Posted: 11th Jun 2007 23:42
1) Can the address of a bitmap be retrieved? If so, with which command?

2) Can a new backbuffer be assigned?

3) What is the purpose of Get Pixels Pointer() ?

4) Is there any way to speed 2D drawing routines to the backbuffer? Even 2D routines created with FreeBASIC are slow with DBPro.
Posted: 12th Jun 2007 5:15
Can anyone answer any of these?
Posted: 12th Jun 2007 6:02
As I understand it, :

1. Not directly, but you can use some form of copying to a known address.

2. Not unless you are able to make it the correct format, let DX9 know the format, and (I think) restart the DX9 interface.

3. I imagine to get the address of the bitmap's pixel data, which varies depending on the format.

There is a company, I think it is called Pixomatic. It is Michael Abrash; a legendary assembly language programmer. Anyway, they have a product that you might like for such things. I just can't remember the name...Granny, maybe.
Posted: 12th Jun 2007 7:17
1.

Make Memblock From File memblock_number, "your.bmp"
pBitmap = Get Memblock Ptr(memblock_number)
myData = *pBitmap // increase pBitmap with offset to value you want, it will copy a dword at a time; but this changes (sort of) if you use smaller types it is being pointed to.

tada, although I know that's not quite what you ment; it's basically the only way without dealing with Win32. Although you can get direct bytes from the file.

something like
Read Byte Position From File File_Number, Position

2. No, this can't be done in Direct3D either. You get a front and back buffer per surface. You can't transfer data (atleast not directly or quickly) between surfaces so it would be like having a seperate instance of Direct3D.

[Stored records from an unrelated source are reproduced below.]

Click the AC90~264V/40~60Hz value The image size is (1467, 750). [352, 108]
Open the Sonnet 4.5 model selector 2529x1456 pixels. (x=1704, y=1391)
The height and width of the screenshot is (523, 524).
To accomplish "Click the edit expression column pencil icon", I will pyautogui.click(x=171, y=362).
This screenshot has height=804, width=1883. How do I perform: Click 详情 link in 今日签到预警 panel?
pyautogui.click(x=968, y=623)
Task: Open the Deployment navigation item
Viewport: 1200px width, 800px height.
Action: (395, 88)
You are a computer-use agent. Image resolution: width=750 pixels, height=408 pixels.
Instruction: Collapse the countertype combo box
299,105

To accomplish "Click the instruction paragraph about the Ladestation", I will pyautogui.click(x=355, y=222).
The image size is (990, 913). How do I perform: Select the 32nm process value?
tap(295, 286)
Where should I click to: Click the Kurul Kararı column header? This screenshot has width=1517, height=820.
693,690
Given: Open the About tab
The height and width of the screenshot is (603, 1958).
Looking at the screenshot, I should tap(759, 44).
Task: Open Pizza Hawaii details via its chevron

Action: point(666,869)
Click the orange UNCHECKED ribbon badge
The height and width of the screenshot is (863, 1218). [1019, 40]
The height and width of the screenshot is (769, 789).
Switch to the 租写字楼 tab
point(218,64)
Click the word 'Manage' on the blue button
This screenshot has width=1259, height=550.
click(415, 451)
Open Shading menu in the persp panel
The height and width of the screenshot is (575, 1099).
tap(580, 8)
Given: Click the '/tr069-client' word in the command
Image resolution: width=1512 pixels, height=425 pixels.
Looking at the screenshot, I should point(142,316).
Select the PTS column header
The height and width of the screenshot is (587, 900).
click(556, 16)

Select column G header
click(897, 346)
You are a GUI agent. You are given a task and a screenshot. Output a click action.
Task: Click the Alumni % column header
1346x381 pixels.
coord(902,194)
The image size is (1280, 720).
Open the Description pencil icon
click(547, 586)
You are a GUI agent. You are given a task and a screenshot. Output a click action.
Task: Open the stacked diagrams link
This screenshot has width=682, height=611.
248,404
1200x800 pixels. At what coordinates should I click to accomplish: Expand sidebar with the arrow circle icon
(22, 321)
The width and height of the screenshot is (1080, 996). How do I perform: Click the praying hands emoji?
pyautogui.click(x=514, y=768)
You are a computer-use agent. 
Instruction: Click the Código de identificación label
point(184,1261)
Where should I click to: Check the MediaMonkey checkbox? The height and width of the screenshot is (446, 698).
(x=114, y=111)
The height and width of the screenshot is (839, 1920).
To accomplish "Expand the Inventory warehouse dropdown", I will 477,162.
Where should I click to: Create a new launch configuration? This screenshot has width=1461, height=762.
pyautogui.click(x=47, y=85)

3. To draw directly to the screen as a locked operation. Basically until drawing tasks are complete it won't allow anything else pixel access; it also prevents a loop sync until complete.

4. Use the Pixel Buffer instead of the Back Buffer. You should really only use the Back Buffer if you need a post-scene effect rather than a screen effect. In both cases tbh it's much quicker using a Shader, but realistically for standard 2D ops this isn't exactly ideal.

This said I've never quite understood why the DBP BackBuffer and PixelBuffers were so damn slow compared to other languages; given it's all suppose to be running at the machine level would think it could perform such operations as quickly as Direct3D could. Aparently not though.